Martin Luther King Jr. and George Orwell both changed the world through language and ideas.
King and Orwell receive fresh evaluations in recently released major biographies.
Jonathan Eig's life of King presents the fullest portrait yet of the slain civil rights leader, according to reviews and articles. Eig was the first King biographer to examine recently released FBI files involving King.
Author D.J. Taylor gives a similar updated evaluation of the author of "1984," "Animal Farm" and classic essays.
Taylor investigated recently released documents for his "New Life" of Orwell, which updates his previous biography of the writer, published in 2003.
Eig, a former Wall Street Journal reporter who wrote acclaimed biographies of Muhammad Ali and Lou Gehrig, told the Guardian that he had access to thousands of FBI documents, which include the agency's recordings of King during extramarital affairs. J. Edgar Hoover's organization attempted to blackmail King with the recordings.

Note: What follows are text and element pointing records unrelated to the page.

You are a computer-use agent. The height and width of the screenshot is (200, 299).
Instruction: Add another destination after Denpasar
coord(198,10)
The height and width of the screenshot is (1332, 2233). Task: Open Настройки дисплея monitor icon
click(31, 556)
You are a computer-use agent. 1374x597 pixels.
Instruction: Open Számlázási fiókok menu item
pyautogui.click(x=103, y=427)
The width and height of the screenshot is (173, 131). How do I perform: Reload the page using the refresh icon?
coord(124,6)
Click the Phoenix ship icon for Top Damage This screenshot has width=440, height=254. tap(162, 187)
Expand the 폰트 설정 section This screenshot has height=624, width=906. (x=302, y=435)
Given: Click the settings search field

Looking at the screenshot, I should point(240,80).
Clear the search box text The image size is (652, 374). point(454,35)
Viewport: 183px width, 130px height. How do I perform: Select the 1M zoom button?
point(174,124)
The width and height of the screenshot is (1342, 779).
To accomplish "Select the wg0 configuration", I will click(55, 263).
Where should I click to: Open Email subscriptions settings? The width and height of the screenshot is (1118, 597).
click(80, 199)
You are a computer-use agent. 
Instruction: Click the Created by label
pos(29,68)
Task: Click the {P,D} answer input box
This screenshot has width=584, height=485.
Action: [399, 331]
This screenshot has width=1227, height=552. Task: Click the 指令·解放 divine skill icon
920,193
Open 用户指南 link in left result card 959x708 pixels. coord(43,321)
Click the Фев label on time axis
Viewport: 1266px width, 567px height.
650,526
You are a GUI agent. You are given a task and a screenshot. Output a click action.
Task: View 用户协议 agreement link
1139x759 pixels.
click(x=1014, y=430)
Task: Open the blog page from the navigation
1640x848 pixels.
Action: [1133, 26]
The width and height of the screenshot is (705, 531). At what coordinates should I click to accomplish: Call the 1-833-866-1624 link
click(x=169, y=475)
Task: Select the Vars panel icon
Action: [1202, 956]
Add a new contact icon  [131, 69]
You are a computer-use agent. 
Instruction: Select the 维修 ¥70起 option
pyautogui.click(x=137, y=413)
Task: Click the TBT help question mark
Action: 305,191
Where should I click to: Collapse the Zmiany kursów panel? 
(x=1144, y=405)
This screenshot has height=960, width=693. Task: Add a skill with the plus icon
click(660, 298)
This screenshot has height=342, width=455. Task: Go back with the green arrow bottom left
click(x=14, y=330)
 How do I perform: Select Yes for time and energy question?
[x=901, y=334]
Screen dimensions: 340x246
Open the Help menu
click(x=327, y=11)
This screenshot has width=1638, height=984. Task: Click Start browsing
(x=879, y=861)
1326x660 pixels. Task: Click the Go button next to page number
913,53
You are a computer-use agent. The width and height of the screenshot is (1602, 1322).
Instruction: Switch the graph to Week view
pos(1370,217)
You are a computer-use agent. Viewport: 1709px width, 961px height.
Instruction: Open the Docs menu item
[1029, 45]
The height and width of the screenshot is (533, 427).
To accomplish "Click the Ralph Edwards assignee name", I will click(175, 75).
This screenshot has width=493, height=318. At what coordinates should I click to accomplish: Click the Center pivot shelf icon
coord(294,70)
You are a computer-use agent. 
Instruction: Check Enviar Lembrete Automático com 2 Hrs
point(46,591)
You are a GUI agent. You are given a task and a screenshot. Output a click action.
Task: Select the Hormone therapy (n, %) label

The biography also discloses tha King's often repeated criticism of Malcolm X was based on an inaccurate interview by author Alex Haley and that the two civil rights giants admired each other. The book shows King as more radical than the standard portrayal.
Orwell and King shared a belief in the truthful use of language and the advancement of human freedom.
The two major biographies affirm their continued relevance.